One of the first things to do is change the emdate field, which is an integer vector, into a date vector.
realdate<-as.Date(emdate,format="%m/%d/%Y")
Next we want to split emdate column into three separate columns representing month, day and year using the idea supplied by you.

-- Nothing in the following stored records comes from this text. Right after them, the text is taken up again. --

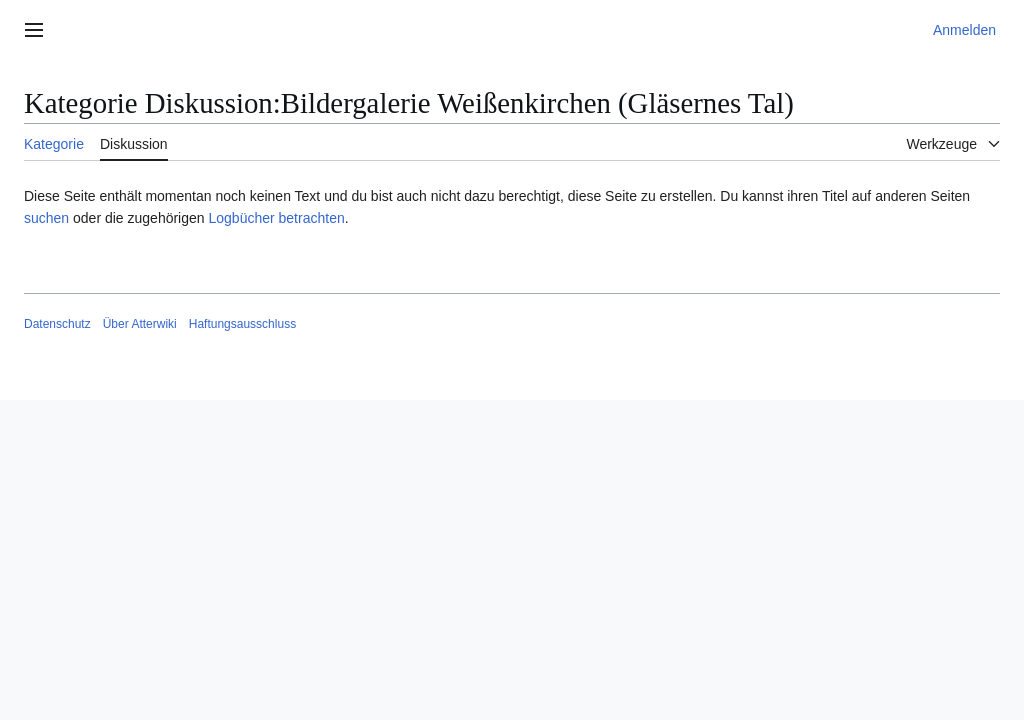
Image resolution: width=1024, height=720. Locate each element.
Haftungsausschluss (242, 324)
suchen (46, 218)
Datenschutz (57, 324)
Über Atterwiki (140, 324)
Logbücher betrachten (276, 218)
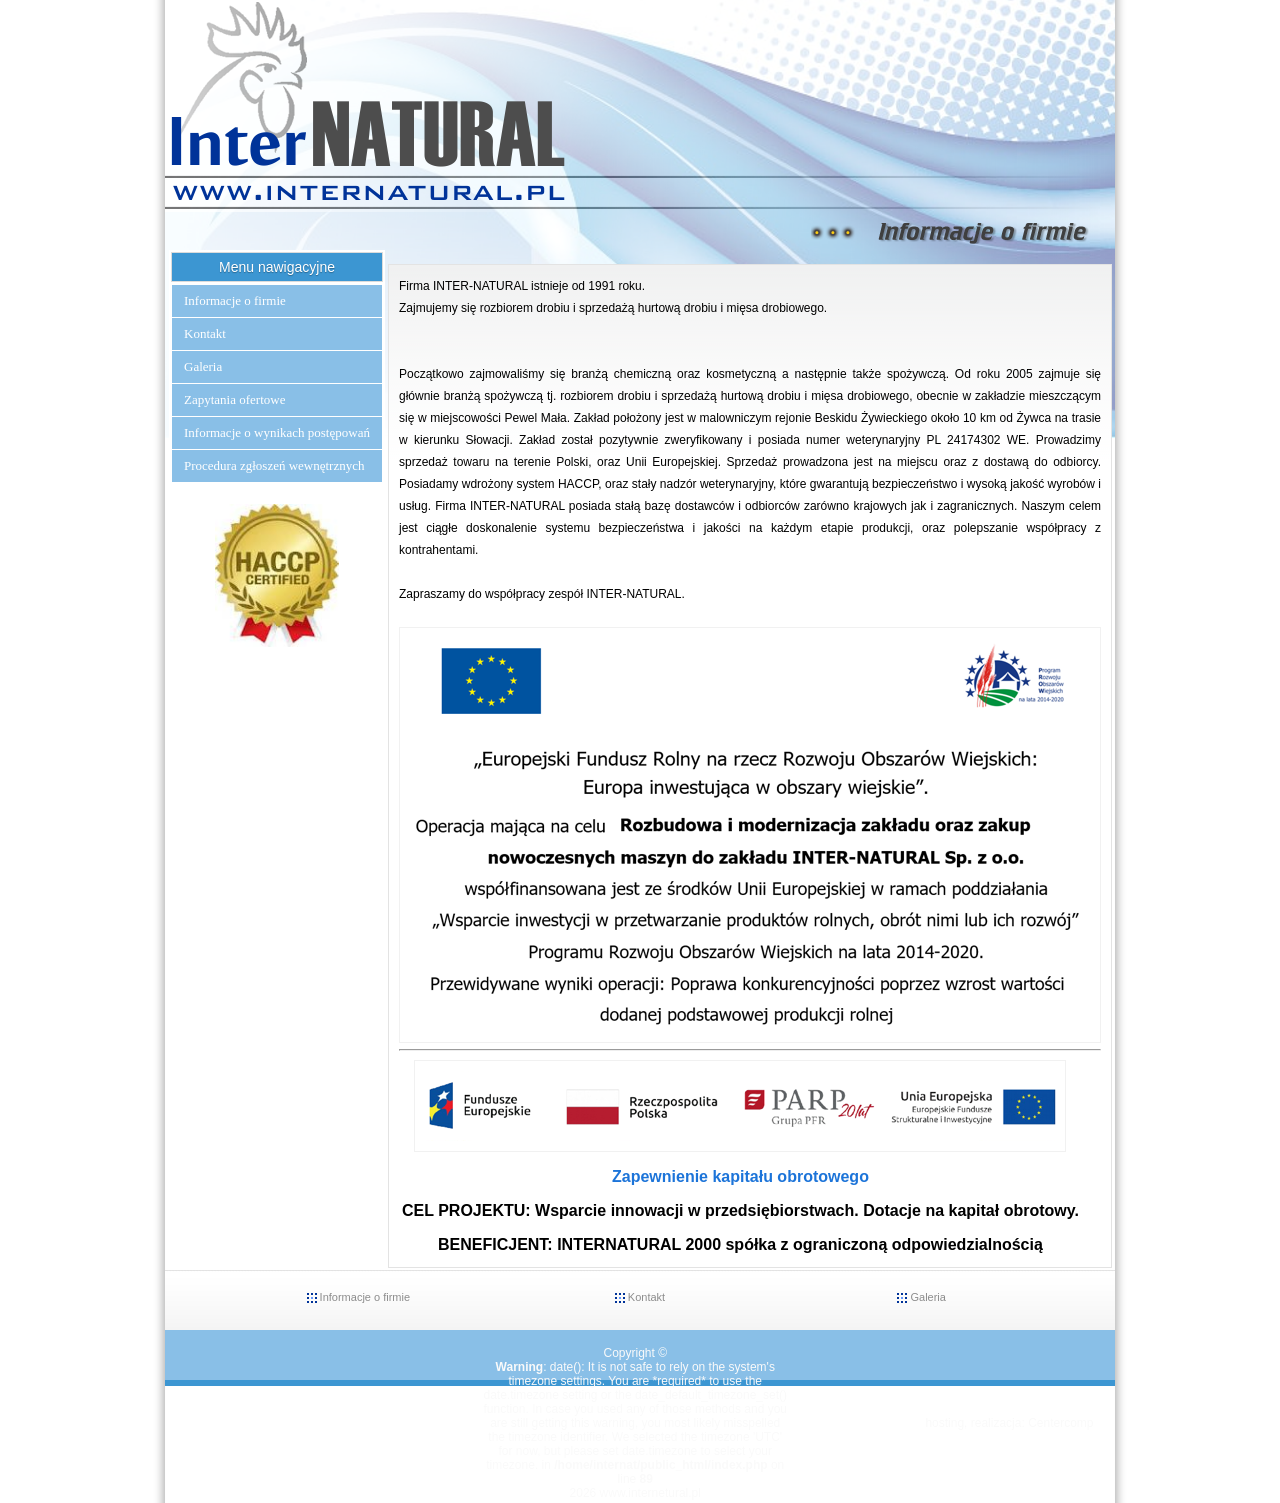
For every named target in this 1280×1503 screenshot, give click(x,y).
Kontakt (205, 333)
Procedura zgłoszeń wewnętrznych (274, 465)
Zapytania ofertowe (234, 399)
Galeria (203, 366)
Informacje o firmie (235, 300)
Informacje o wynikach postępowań (277, 432)
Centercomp (1060, 1423)
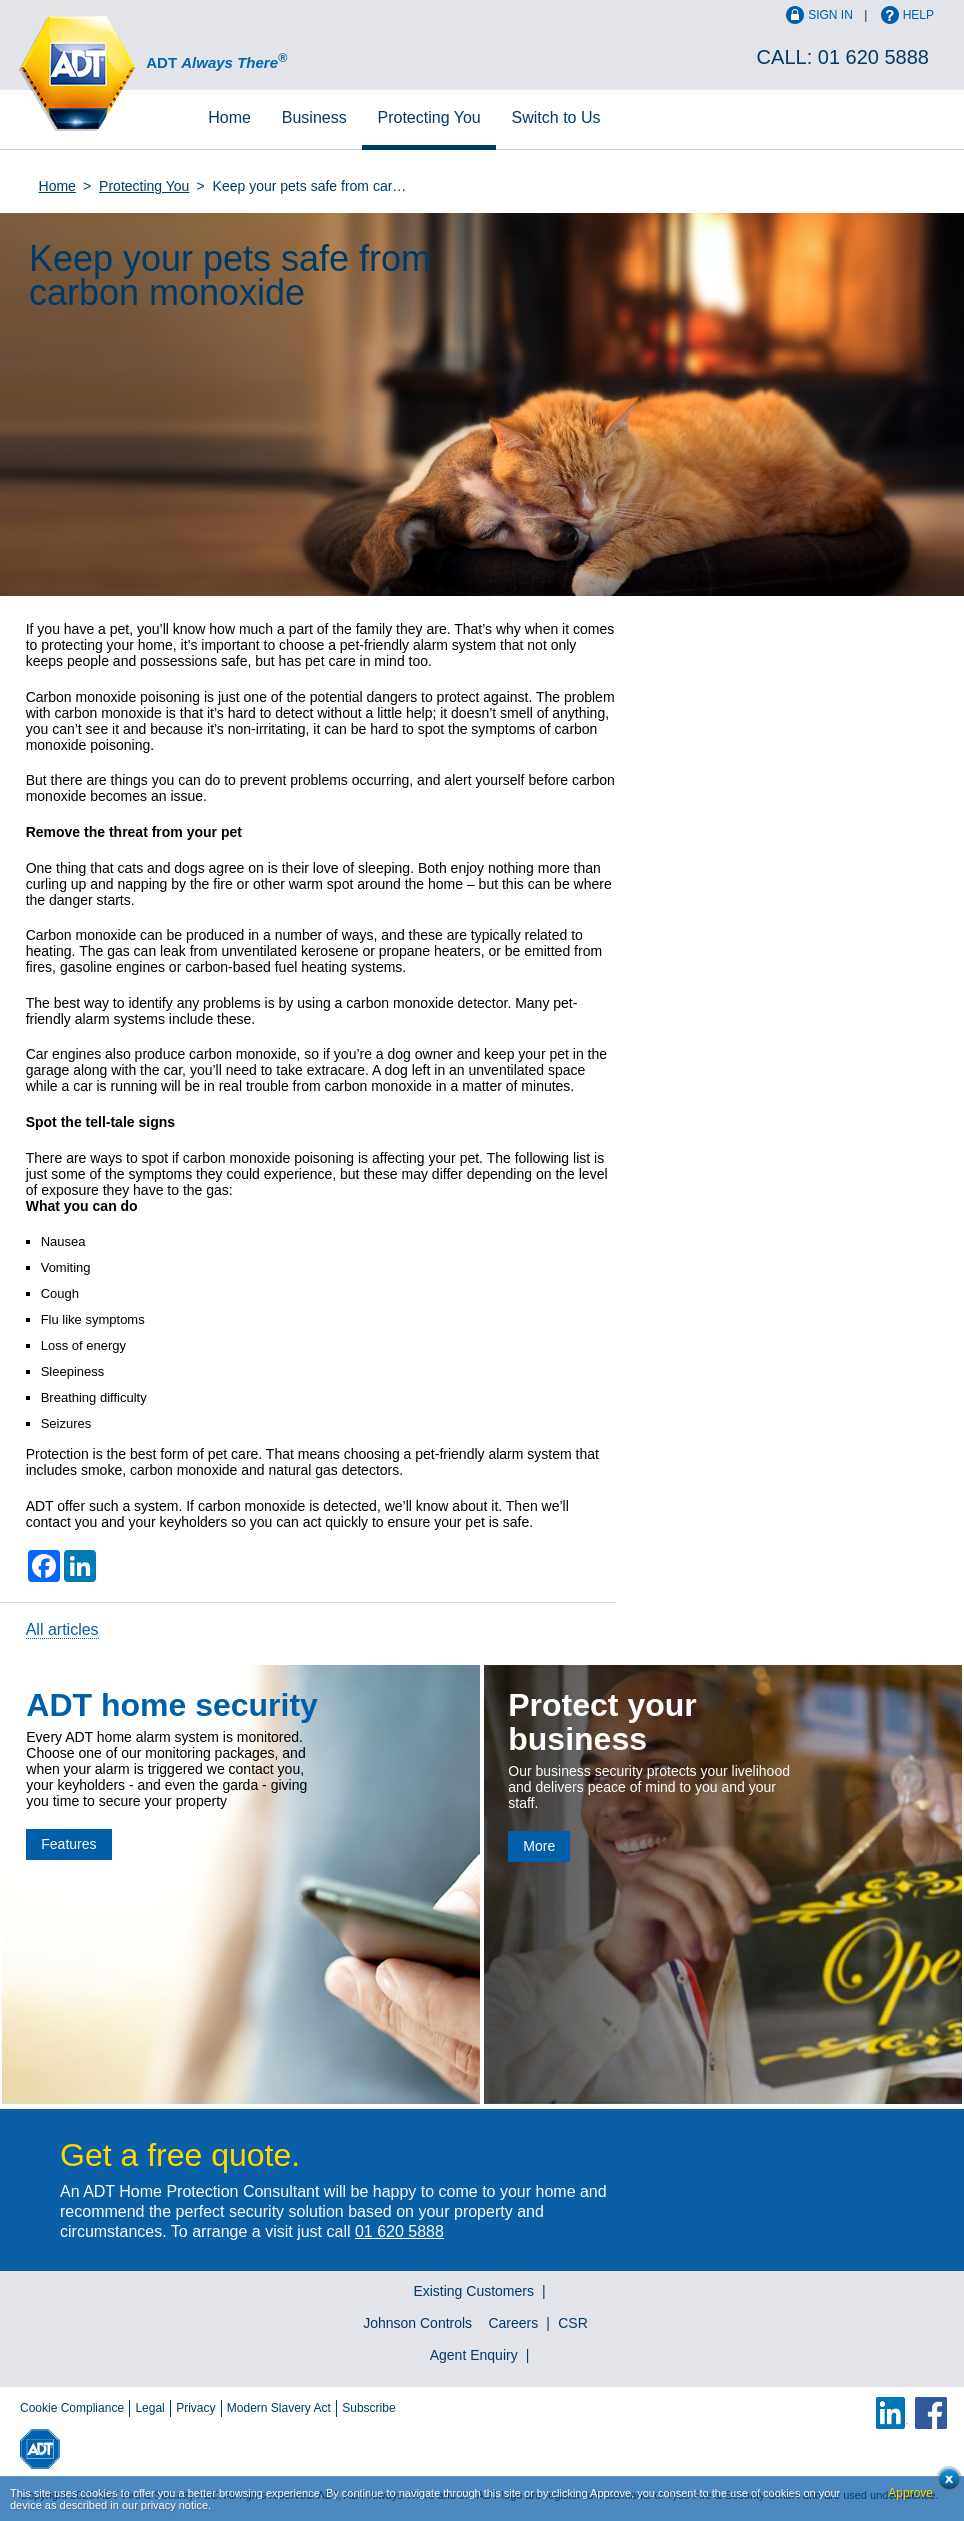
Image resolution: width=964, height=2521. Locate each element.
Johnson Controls (417, 2323)
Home (229, 117)
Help (918, 15)
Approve (910, 2493)
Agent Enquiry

> dfdate <- data.frame(date=realdate)
year=as.numeric (format(realdate,"%Y"))
month=as.numeric (format(realdate,"%m"))
day=as.numeric (format(realdate,"%d"))
ls() will include the individual vectors, day, month, year and dfdate.
Now merge the dfdate, day, month, year into the original data-frame [stocks].
ostocks<-cbind(dfdate,day,month,year,stocks)
colnames(ostocks)
"date" "day" "month" "year" "bpV" "bpO" "bpC" "bpMN" "bpMX" "emdate" "emV" "emO" "emC" "emMN" "emMX" "chdate" "chV"
"cbO" "chC" "chMN" "chMX"
Similar results and I also have date, day, month, year as separate vectors outside of the df.